Two predominant ethnic groups, the Sinhalese and the Tamils, whose members are Hindu, Muslim, and Christian, wrestled over questions of “who gets to be in the majority, who has rights, and who gets to be seen as Sri Lankan,” she said. This, in broad terms, was the basis for the civil war that began in earnest several decades later. Because the conflict was primarily driven by ethnic divisions, added Bauman, Christians were not necessarily implicated on one side or the other.
This history matters, because it makes Christians unlikely targets. Instead, the attackers may have bombed churches, along with public sites like hotels, because these sites are associated with the West. “In general, I would say that Christianity in Sri Lanka suffers under the stigma of a historical connection with colonialism,” Bauman said. “It’s always easy for opponents of Christianity to tar them in that way, and also, recently, with their association with the power and wealth of Western Christians.”
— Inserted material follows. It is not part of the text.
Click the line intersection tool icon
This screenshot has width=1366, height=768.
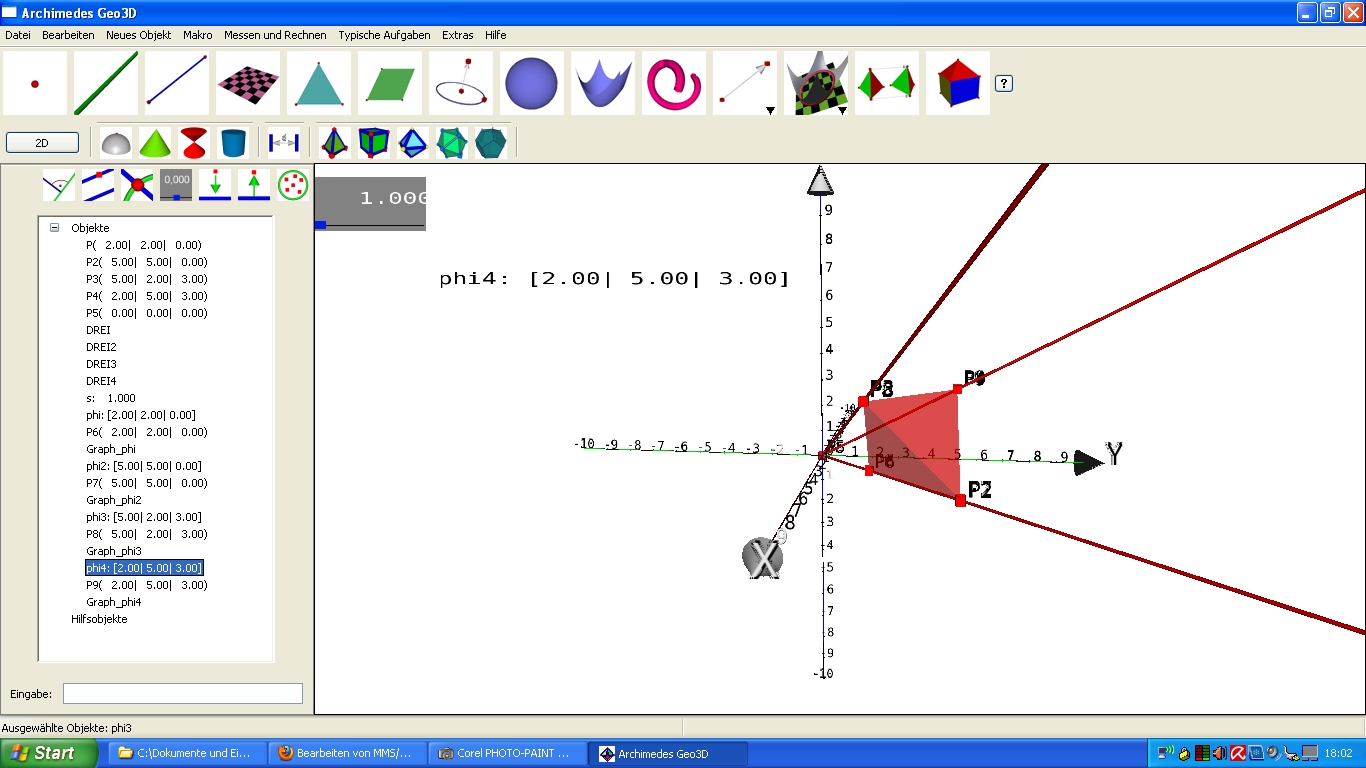pyautogui.click(x=137, y=185)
The attackers may have also associated Christians with the ruling forces in Sri Lanka. Despite violence that is sometimes directed against Christians, especially in new churches planted by missionaries, leaders of the Sri Lankan Catholic Church have attempted to avoid conflicts with the Buddhist majority, often by trying to support their political agenda, Timothy Shah, the director of the South and Southeast Asia action team at the Religious Freedom Institute, told me. “The Catholic Church is a very powerful element of the cultural, religious, and political establishment of Sri Lanka, going back to the time of Portuguese colonial rule,” he said. And yet, Christians, along with the country’s Muslim minority, have long been marginalized by the Sinhalese Buddhist majority. “They’re both portrayed … as foreign religions that don’t have deep indigenous roots in Sri Lanka,” Bauman said. “They’re both considered a threat because of their alleged growth,” ostensibly driven by birthrates and proselytism. In the eyes of Buddhist leaders, this could upset the country’s demographics and displace the Sinhalese majority.
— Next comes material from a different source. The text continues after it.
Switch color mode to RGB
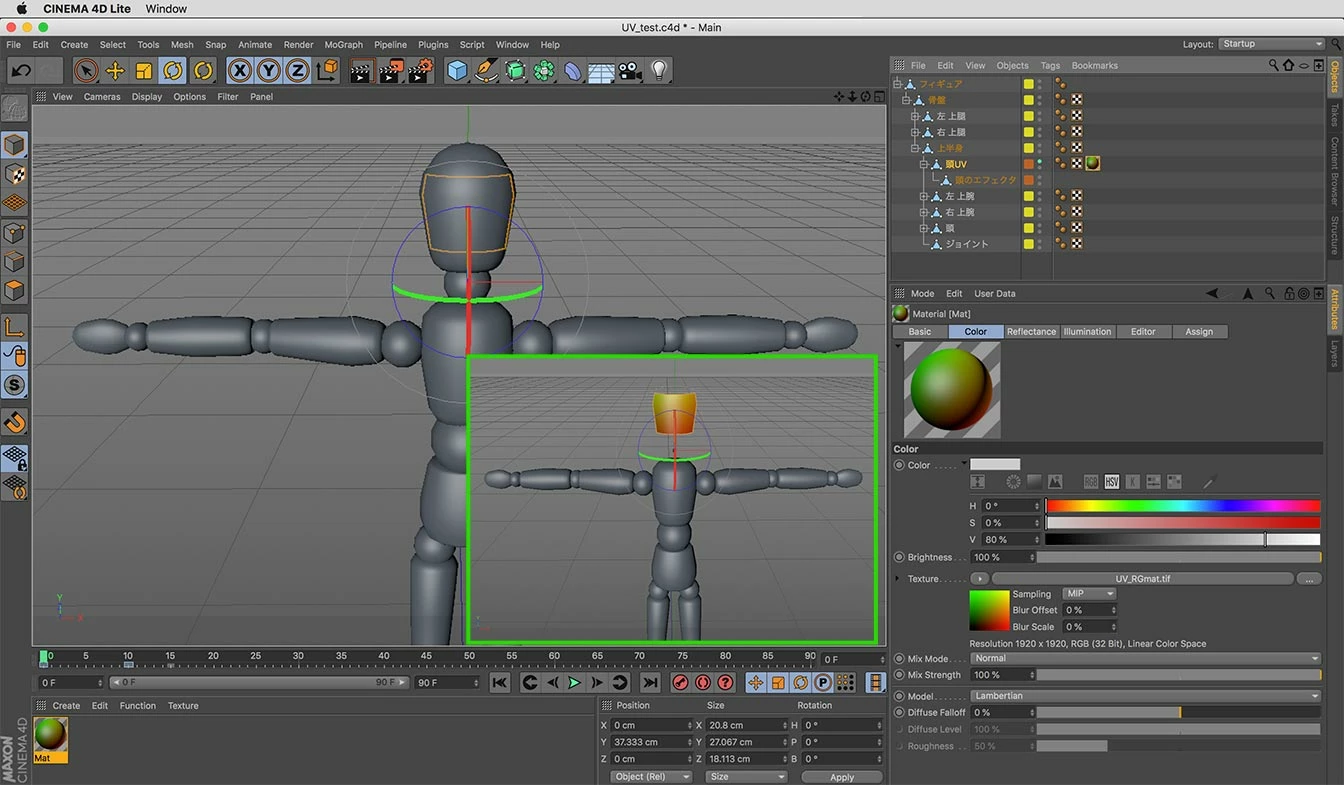 click(1091, 482)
Although Christians have not been blamed for attacks against other religious minorities, the country’s general atmosphere of religious repression may have created a ripe environment for this kind of attack. In 2018, a mob—allegedly incited by extremist Sinhalese Buddhist monks—destroyed Muslim businesses and homes, as well as a mosque, in the central district of Kandy. “Probably the most important driver of religious terrorism in the world today is religious persecution. Almost all religious terrorism in the world springs from countries where there are high levels of religious repression,” Shah said. “The choice of the churches and the hotels suggests that part of what this group was thinking is, We’re going to target a West that is indifferent or hostile to Muslim interests.”
The group that is currently being blamed for the attack, the National Thowheeth Jama’ath, was previously only known for desecrating Buddhist statues. Sri Lankan investigators have not shared much tangible evidence about the motivations behind the attack, and it will be complicated to interpret any allegations they make given the government’s historical involvement in religious repression. ISIS’ claim of responsibility, if verified, may have changed the context of the attacks. The bombings are part of two narratives of violence. One is a local story of ethno-religious conflict, rooted in Sri Lanka’s complicated history of colonialism and civil war. The other is a transnational pattern of Islamist violence carried out against Christians and the West, in which past attacks in places thousands of miles away, like Christchurch, are imagined as part of the same narrative.
It’s only been two years since the Easter Sunday bombings at two Egyptian Coptic Christian churches that killed and injured dozens. Just a few years before that, Christians in Nigeria were killed on Easter by a suicide bomb. Easter is supposed to be a time of celebration, when Christians around the world gather to proclaim that Christ rose from the grave. Instead, it has become an anniversary of death.